La Grèce du 5ème siècle avant Jésus-Christ a été unie par une pensée commune aux philosophes, aux écrivains et aux artistes. Le Moyen Âge européen également. Le monde actuel est uni non par une pensée commune mais par des techniques : de recherche, de fabrication, d’administration, de transport, de communication. La tendance dominante en ce moment est celle du libre choix des biens de consommation et des opinions, deux univers aussi éclatés l’un que l’autre. Comment accéder à une pensée unifiée qui rendrait la maison commune habitable ?
Le chaos
La guérilla des invectives, qui tient trop souvent lieu de débat en ce moment, et le contraste radical même entre les prises de position les plus polies, auront eu sur moi l’effet bienfaisant de m’inciter à suivre plus résolument le conseil de Bergson :« penser ce qu’on voit au lieu de voir ce qu’on pense.». À cette fin, je fais l’hypothèse qu’il y a de l’intelligence non seulement dans les opinions les plus différentes des miennes, mais aussi dans les plus opposées aux idées les mieux reçues. De nombreux auteurs, dont Pascal et Rückert m’invitent à poursuivre dans cette direction. Pascal : « A mesure qu'on a plus d'esprit, on trouve qu'il y a plus d'hommes originaux. Les gens du commun ne trouvent pas de différence entre les hommes.» (Pensées) Rückert : «Chacun voit le monde à sa façon et chacun a raison tant il y a de façons dans le monde.»
Au terme d’un tel exercice, l’éclectisme risque fort de frôler le relativisme et l’indécision ; on est exposé au supplice de l’âne de Buridan : mourir de faim et de soif à défaut de pouvoir choisir entre le foin et l’eau.
Depuis notre dernière Lettre, fin mai, j’ai eu des conversations, sous diverses formes, avec une vingtaine de personnes. La variété de leurs opinions m’a réjoui en tant que signe d’identité et de liberté et inquiété en tant que signe de chaos. D’où la question qui me hante : si dans ce cercle intime je ne vois pas comment faire l’unité, comment puis-je espérer l’atteindre à l’échelle d’un pays et à celle du monde ? Je m’arrête ici à deux voies vers l’unité, l’une sociale, la décence ordinaire (variante du bon sens), l’autre intellectuelle, le bon usage de la contradiction.
La décence ordinaire
-Voici la définition qu’en donne Pierre-Jean Dessertine.« La décence ordinaire, qui est la traduction de l’expression common decency créée par George Orwell,,désigne l’ensemble des règles de comportement vertueux que pratiquent spontanément dans la vie quotidienne les gens ordinaires afin de rendre la vie sociale plus confiante.[…]
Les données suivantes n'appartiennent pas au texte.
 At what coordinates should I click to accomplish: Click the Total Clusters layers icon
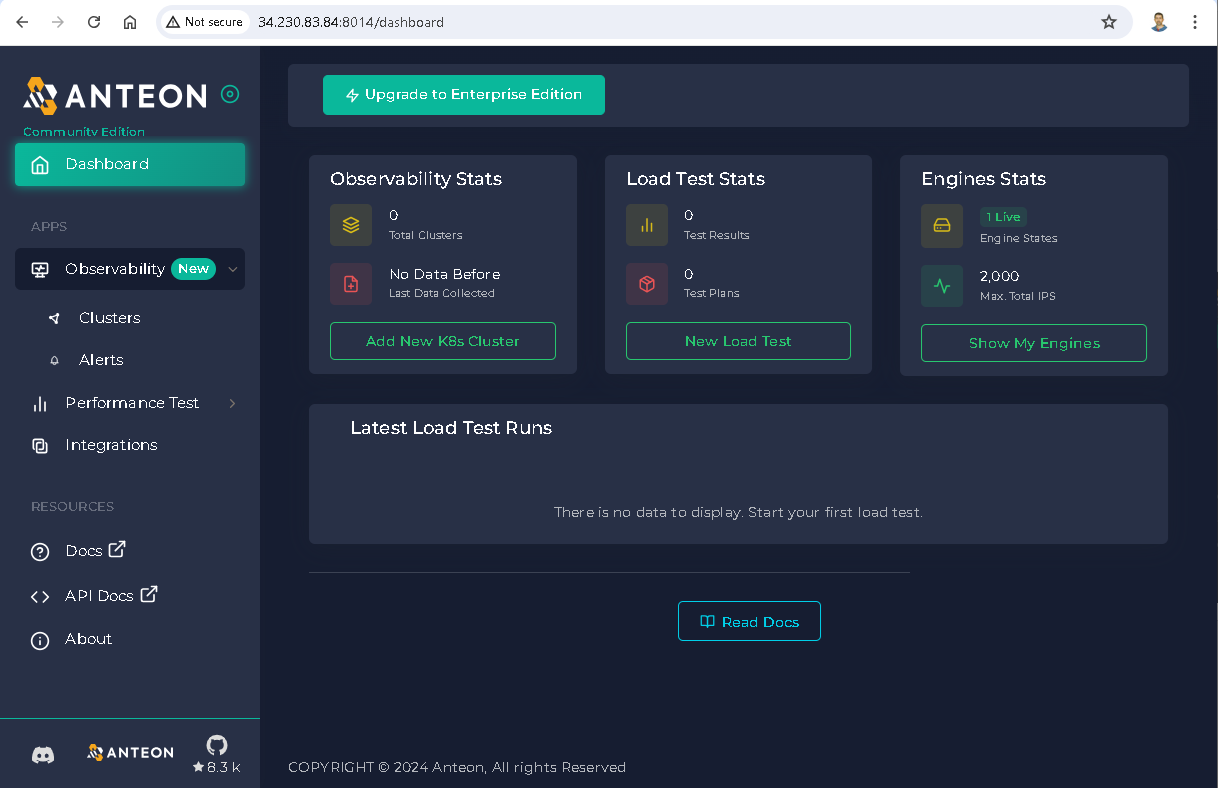351,225
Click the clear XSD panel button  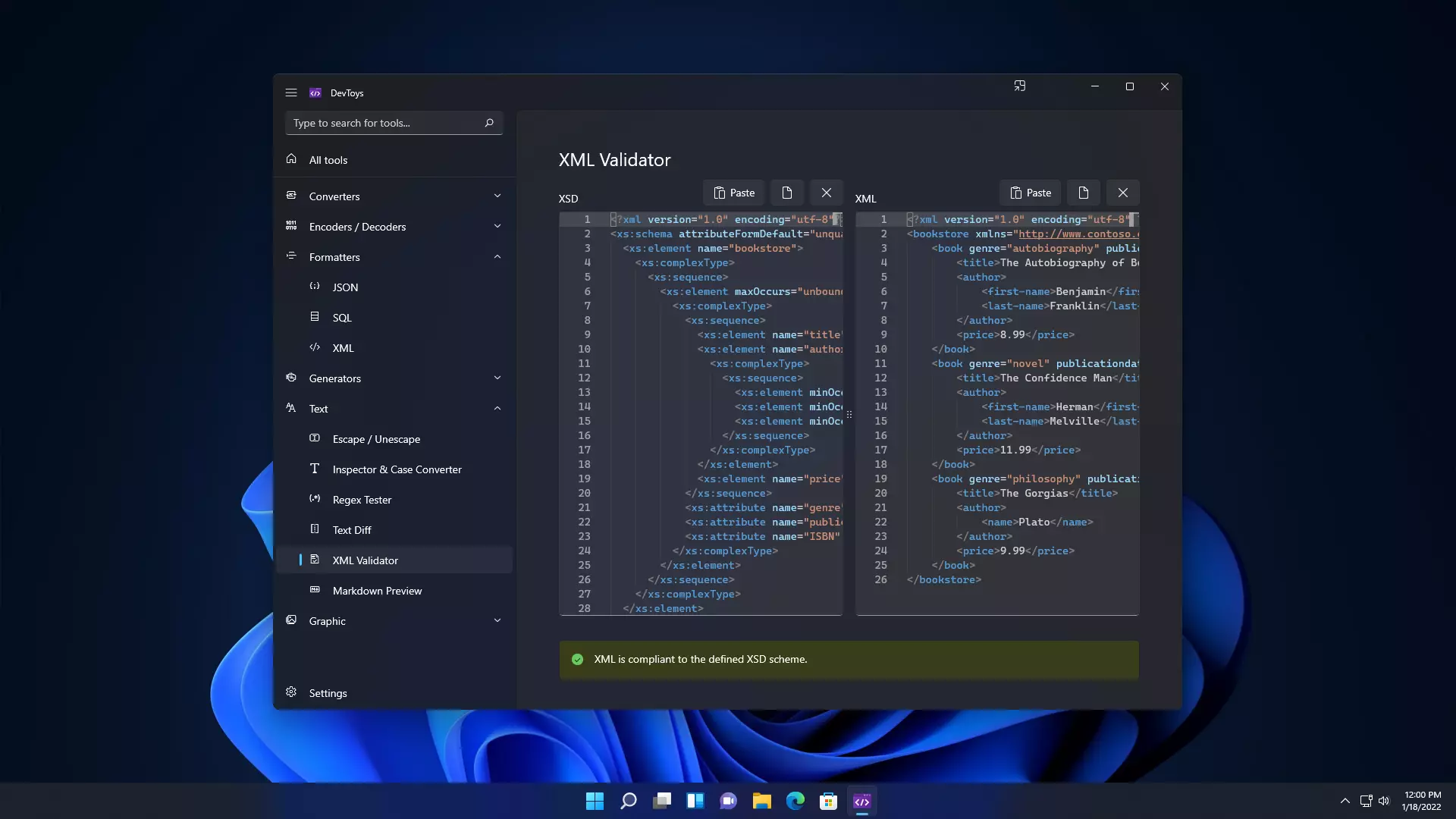tap(826, 192)
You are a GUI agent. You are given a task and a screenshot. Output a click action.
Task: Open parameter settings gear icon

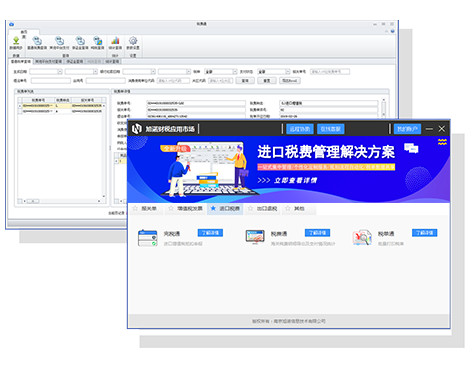[133, 41]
Cette notion désigne avant tout un constat d’expérience. C’est de son immersion dans les milieux populaires de Londres, de Barcelone, ou d’ailleurs, qu’Orwell l’a tirée, et c’est par recoupement avec leur propre expérience vécue que Michéa, et bien d’autres, la reconnaissent. […]
Les règles qui constituent la décence ordinaire ne sont fondées sur aucune doctrine identifiable – elles ne relèvent ni d’une religion, ni de l’anthropologie des droits de l’homme, ni d’une quelconque doctrine philosophique de l’éthique. Ce sont des règles qui ne sont écrites nulle part, et qui même ne sauraient être dénombrées car elles varient d’une aire culturelle à l’autre.
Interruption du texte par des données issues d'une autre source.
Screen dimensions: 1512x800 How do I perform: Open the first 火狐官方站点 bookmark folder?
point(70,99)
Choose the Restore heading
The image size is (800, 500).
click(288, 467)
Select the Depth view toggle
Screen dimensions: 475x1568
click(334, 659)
Pourtant elles peuvent être rassemblées sous les mêmes vocables de « décence ordinaire » : elles concernent toujours au moins les gens de peu, ceux qui sont éloignés de la compétition pour l’élévation sur l’échelle sociale ; ce sont des règles qui sont orientées vers la bienveillance envers autrui et vers la prévention des comportements excessifs dangereux pour la vie sociale ; surtout, comme le montre Michéa, elles ne sont pas totalement dépourvues de fondement puisqu’elles sont toujours adossées à la pratique de l’échange symbolique, lequel est l’immémoriale et universelle manière de faire société en sachant donner, recevoir et rendre.» [1]
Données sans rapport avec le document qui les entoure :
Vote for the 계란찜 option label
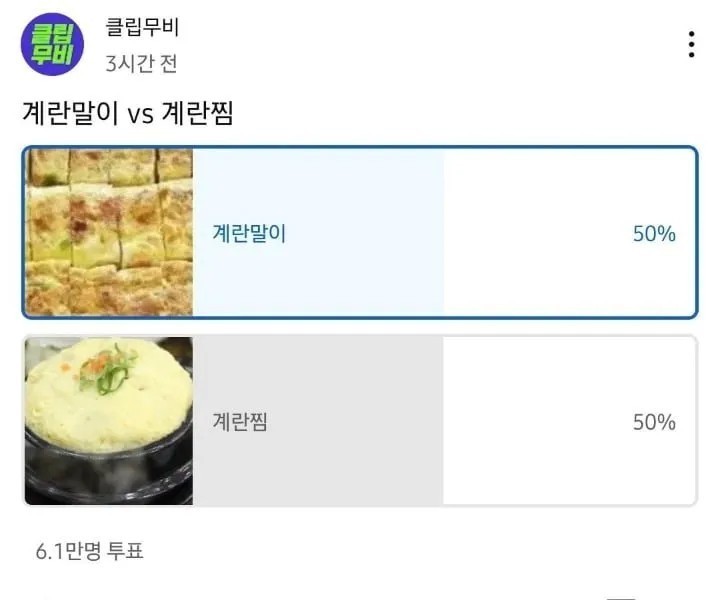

Du bon usage de la contradiction
Chose certaine, le chaos actuel est un terrain propice au choc des contraires et à la violence qui peut en résulter sous diverses formes. En pareil contexte, il est plus important que jamais de cultiver cet art du bon usage des contraires appelé dialectique. Il est enraciné dans une expérience universelle, celle du rapport de l’enfant avec ses parents, sa mère d’abord : elle a toujours été bonne pour lui, mais un jour, elle change de ton, le réprimande, devient méchante. C’est la contradiction : l’enfant se trouve en présence de deux êtres différents et opposés, l’un bon, l’autre méchant et pourtant ils ne font qu’un ! Scandale pour la raison comme pour le cœur ! Un jour, passant à un niveau supérieur, l’enfant comprend qu’un même amour peut se manifester sous deux apparences contraires. Une synthèse s’est opérée en lui, il s’est élevé, il est sur la voie de la maturité. Encore fallait-il pour cela qu’il fasse vraiment l’expérience des contraires, ce qui n’aurait pas été possible si sa mère avait été trop exclusivement bonne ou méchante.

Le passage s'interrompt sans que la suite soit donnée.